---------- RECORDS FOR THIS EXERCISE ----------

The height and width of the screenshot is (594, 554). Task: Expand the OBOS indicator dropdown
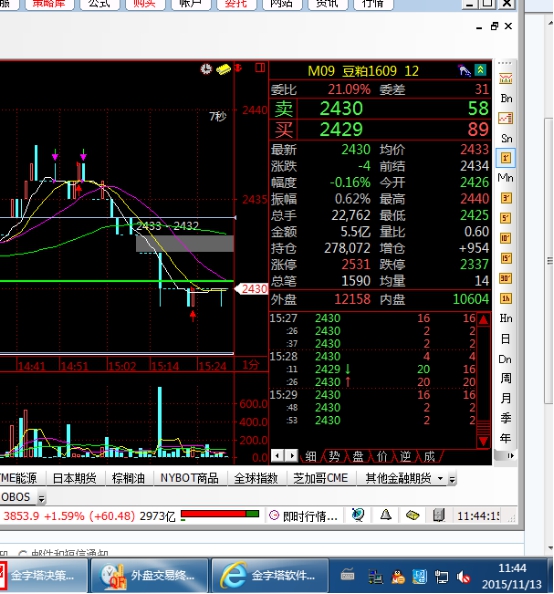tap(42, 499)
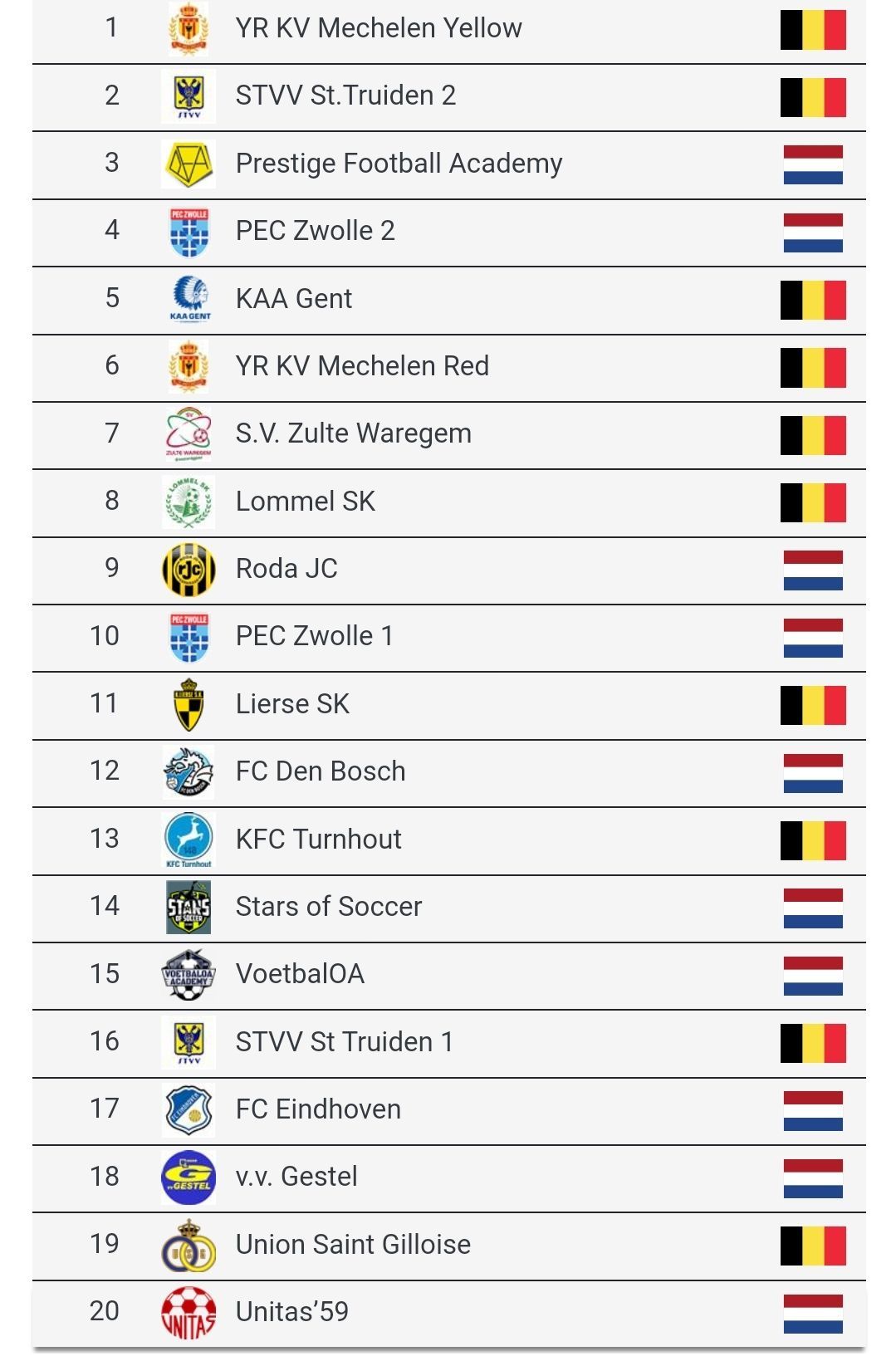This screenshot has height=1361, width=896.
Task: Click the KFC Turnhout logo
Action: click(x=189, y=840)
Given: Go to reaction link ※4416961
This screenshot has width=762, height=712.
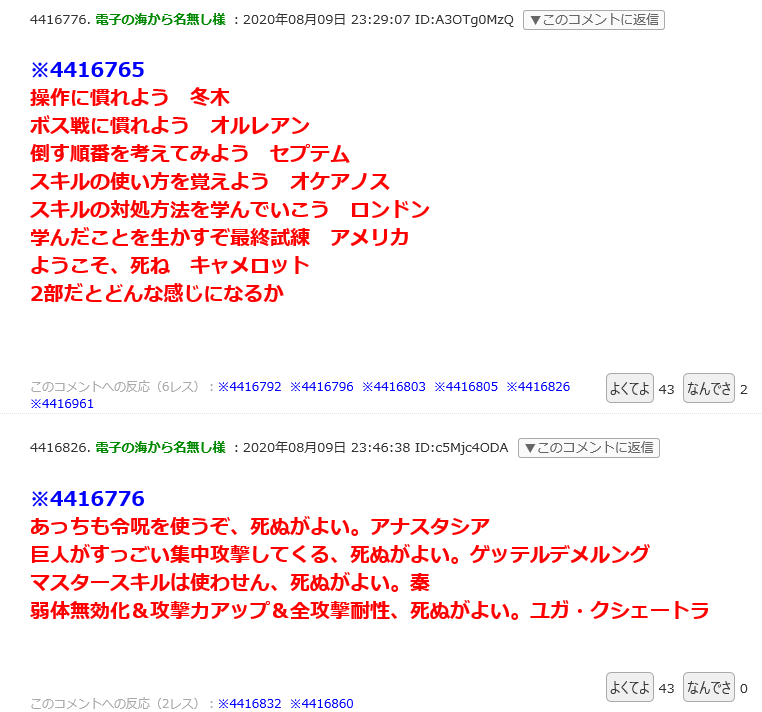Looking at the screenshot, I should [62, 404].
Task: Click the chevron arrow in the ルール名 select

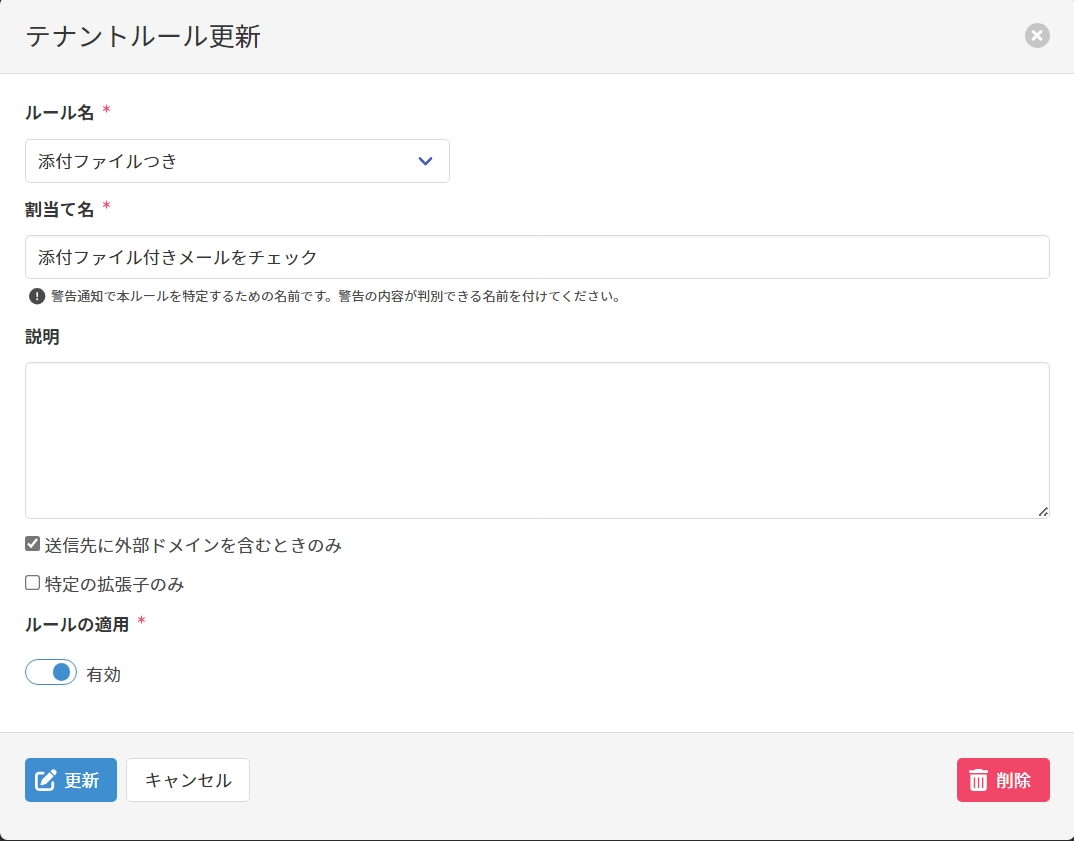Action: point(425,161)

----------

◆ **DIRECTIONS**: Each line from the one containing "Given: Go to reaction link ※4416961" through the last line of the entries above is to be extracted exactly. Pictures are not part of the copy.

◆ **TASK ANSWER**:
Given: Go to reaction link ※4416961
This screenshot has width=762, height=712.
Looking at the screenshot, I should [62, 404].
Task: Click the chevron arrow in the ルール名 select

Action: point(425,161)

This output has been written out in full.